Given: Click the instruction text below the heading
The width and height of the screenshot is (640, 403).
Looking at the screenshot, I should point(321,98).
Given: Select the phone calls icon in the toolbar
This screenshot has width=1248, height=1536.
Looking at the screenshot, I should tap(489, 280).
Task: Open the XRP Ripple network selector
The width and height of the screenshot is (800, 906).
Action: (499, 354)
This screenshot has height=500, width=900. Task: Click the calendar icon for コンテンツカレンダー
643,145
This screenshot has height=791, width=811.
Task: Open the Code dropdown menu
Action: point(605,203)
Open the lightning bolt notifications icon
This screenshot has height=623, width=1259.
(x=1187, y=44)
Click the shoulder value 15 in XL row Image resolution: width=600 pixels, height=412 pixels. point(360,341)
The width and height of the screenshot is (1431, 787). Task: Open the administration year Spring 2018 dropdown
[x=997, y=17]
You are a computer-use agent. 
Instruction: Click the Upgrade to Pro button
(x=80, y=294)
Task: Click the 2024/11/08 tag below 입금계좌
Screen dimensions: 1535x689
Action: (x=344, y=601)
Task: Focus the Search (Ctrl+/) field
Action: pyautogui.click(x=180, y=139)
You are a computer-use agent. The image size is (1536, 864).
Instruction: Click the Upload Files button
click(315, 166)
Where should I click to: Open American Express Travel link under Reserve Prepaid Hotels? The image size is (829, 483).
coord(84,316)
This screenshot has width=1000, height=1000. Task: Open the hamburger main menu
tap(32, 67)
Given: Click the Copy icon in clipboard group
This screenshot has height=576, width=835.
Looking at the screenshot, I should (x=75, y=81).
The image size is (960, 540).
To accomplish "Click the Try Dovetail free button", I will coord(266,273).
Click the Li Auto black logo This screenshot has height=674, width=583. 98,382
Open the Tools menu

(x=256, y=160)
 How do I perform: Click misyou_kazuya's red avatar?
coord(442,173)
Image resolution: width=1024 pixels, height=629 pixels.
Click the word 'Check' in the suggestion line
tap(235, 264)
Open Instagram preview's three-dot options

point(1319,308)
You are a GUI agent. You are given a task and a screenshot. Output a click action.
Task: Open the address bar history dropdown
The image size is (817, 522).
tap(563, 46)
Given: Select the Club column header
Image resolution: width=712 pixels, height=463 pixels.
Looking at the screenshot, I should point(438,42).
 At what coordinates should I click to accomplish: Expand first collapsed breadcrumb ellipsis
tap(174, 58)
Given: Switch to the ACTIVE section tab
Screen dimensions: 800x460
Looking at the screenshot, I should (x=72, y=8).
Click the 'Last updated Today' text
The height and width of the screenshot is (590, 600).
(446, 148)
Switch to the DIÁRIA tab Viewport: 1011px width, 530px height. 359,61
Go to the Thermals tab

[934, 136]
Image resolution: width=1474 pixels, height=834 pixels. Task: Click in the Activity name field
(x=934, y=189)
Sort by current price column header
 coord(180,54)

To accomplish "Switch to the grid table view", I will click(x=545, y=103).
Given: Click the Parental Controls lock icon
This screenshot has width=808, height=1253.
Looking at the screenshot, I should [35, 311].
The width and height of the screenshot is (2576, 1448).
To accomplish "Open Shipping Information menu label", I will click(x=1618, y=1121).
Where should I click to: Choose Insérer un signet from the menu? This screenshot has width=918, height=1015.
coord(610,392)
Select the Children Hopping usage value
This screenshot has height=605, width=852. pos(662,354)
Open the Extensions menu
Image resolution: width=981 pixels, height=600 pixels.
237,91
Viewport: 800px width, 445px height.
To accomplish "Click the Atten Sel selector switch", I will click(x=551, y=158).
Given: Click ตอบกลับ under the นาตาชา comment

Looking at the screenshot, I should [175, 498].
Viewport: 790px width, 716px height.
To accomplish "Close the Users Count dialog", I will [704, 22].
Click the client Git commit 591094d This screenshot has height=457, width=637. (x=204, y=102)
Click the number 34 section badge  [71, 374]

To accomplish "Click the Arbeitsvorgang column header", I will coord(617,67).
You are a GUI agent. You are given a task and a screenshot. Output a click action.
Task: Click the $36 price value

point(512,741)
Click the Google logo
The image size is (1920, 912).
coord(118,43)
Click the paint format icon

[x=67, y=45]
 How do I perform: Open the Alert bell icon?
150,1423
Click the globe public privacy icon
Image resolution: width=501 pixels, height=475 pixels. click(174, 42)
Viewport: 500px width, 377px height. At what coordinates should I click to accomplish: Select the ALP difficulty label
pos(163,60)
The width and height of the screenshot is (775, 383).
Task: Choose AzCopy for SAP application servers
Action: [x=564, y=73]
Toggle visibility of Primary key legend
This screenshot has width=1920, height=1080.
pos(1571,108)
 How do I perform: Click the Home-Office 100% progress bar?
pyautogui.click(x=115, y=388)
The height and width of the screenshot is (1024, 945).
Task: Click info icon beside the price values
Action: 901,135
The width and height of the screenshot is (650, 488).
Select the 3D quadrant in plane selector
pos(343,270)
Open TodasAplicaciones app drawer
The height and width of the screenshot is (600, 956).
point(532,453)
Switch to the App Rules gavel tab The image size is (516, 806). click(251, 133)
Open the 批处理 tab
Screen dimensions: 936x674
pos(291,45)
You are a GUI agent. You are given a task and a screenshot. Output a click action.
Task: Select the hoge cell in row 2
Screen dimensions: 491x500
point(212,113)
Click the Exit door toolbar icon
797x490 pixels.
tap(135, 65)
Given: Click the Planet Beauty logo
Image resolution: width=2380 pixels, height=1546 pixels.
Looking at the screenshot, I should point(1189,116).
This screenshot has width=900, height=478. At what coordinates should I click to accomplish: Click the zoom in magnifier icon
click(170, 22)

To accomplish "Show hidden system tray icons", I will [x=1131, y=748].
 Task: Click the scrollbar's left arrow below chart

EXERCISE AIM >> In full and word for word, set down the records shown above.

EXPECTED OUTPUT >>
Given: Click the instruction text below the heading
The width and height of the screenshot is (640, 403).
Looking at the screenshot, I should point(321,98).
Given: Select the phone calls icon in the toolbar
This screenshot has width=1248, height=1536.
Looking at the screenshot, I should tap(489, 280).
Task: Open the XRP Ripple network selector
The width and height of the screenshot is (800, 906).
Action: (499, 354)
This screenshot has height=500, width=900. Task: Click the calendar icon for コンテンツカレンダー
643,145
This screenshot has height=791, width=811.
Task: Open the Code dropdown menu
Action: point(605,203)
Open the lightning bolt notifications icon
This screenshot has height=623, width=1259.
(x=1187, y=44)
Click the shoulder value 15 in XL row Image resolution: width=600 pixels, height=412 pixels. point(360,341)
The width and height of the screenshot is (1431, 787). Task: Open the administration year Spring 2018 dropdown
[x=997, y=17]
You are a computer-use agent. 
Instruction: Click the Upgrade to Pro button
(x=80, y=294)
Task: Click the 2024/11/08 tag below 입금계좌
Screen dimensions: 1535x689
Action: (x=344, y=601)
Task: Focus the Search (Ctrl+/) field
Action: pyautogui.click(x=180, y=139)
You are a computer-use agent. The image size is (1536, 864).
Instruction: Click the Upload Files button
click(315, 166)
Where should I click to: Open American Express Travel link under Reserve Prepaid Hotels? The image size is (829, 483).
coord(84,316)
This screenshot has width=1000, height=1000. Task: Open the hamburger main menu
tap(32, 67)
Given: Click the Copy icon in clipboard group
This screenshot has height=576, width=835.
Looking at the screenshot, I should (x=75, y=81).
The image size is (960, 540).
To accomplish "Click the Try Dovetail free button", I will coord(266,273).
Click the Li Auto black logo This screenshot has height=674, width=583. 98,382
Open the Tools menu

(x=256, y=160)
 How do I perform: Click misyou_kazuya's red avatar?
coord(442,173)
Image resolution: width=1024 pixels, height=629 pixels.
Click the word 'Check' in the suggestion line
tap(235, 264)
Open Instagram preview's three-dot options

point(1319,308)
You are a GUI agent. You are given a task and a screenshot. Output a click action.
Task: Open the address bar history dropdown
The image size is (817, 522).
tap(563, 46)
Given: Select the Club column header
Image resolution: width=712 pixels, height=463 pixels.
Looking at the screenshot, I should point(438,42).
 At what coordinates should I click to accomplish: Expand first collapsed breadcrumb ellipsis
tap(174, 58)
Given: Switch to the ACTIVE section tab
Screen dimensions: 800x460
Looking at the screenshot, I should (x=72, y=8).
Click the 'Last updated Today' text
The height and width of the screenshot is (590, 600).
(446, 148)
Switch to the DIÁRIA tab Viewport: 1011px width, 530px height. 359,61
Go to the Thermals tab

[934, 136]
Image resolution: width=1474 pixels, height=834 pixels. Task: Click in the Activity name field
(x=934, y=189)
Sort by current price column header
 coord(180,54)

To accomplish "Switch to the grid table view", I will click(x=545, y=103).
Given: Click the Parental Controls lock icon
This screenshot has width=808, height=1253.
Looking at the screenshot, I should [35, 311].
The width and height of the screenshot is (2576, 1448).
To accomplish "Open Shipping Information menu label", I will click(x=1618, y=1121).
Where should I click to: Choose Insérer un signet from the menu? This screenshot has width=918, height=1015.
coord(610,392)
Select the Children Hopping usage value
This screenshot has height=605, width=852. pos(662,354)
Open the Extensions menu
Image resolution: width=981 pixels, height=600 pixels.
237,91
Viewport: 800px width, 445px height.
To accomplish "Click the Atten Sel selector switch", I will click(x=551, y=158).
Given: Click ตอบกลับ under the นาตาชา comment

Looking at the screenshot, I should [175, 498].
Viewport: 790px width, 716px height.
To accomplish "Close the Users Count dialog", I will [704, 22].
Click the client Git commit 591094d This screenshot has height=457, width=637. (x=204, y=102)
Click the number 34 section badge  [71, 374]

To accomplish "Click the Arbeitsvorgang column header", I will coord(617,67).
You are a GUI agent. You are given a task and a screenshot. Output a click action.
Task: Click the $36 price value

point(512,741)
Click the Google logo
The image size is (1920, 912).
coord(118,43)
Click the paint format icon

[x=67, y=45]
 How do I perform: Open the Alert bell icon?
150,1423
Click the globe public privacy icon
Image resolution: width=501 pixels, height=475 pixels. click(174, 42)
Viewport: 500px width, 377px height. At what coordinates should I click to accomplish: Select the ALP difficulty label
pos(163,60)
The width and height of the screenshot is (775, 383).
Task: Choose AzCopy for SAP application servers
Action: [x=564, y=73]
Toggle visibility of Primary key legend
This screenshot has width=1920, height=1080.
pos(1571,108)
 How do I perform: Click the Home-Office 100% progress bar?
pyautogui.click(x=115, y=388)
The height and width of the screenshot is (1024, 945).
Task: Click info icon beside the price values
Action: 901,135
The width and height of the screenshot is (650, 488).
Select the 3D quadrant in plane selector
pos(343,270)
Open TodasAplicaciones app drawer
The height and width of the screenshot is (600, 956).
point(532,453)
Switch to the App Rules gavel tab The image size is (516, 806). click(251, 133)
Open the 批处理 tab
Screen dimensions: 936x674
pos(291,45)
You are a GUI agent. You are given a task and a screenshot. Output a click action.
Task: Select the hoge cell in row 2
Screen dimensions: 491x500
point(212,113)
Click the Exit door toolbar icon
797x490 pixels.
tap(135, 65)
Given: Click the Planet Beauty logo
Image resolution: width=2380 pixels, height=1546 pixels.
Looking at the screenshot, I should point(1189,116).
This screenshot has width=900, height=478. At what coordinates should I click to accomplish: Click the zoom in magnifier icon
click(170, 22)

To accomplish "Show hidden system tray icons", I will [x=1131, y=748].
 Task: Click the scrollbar's left arrow below chart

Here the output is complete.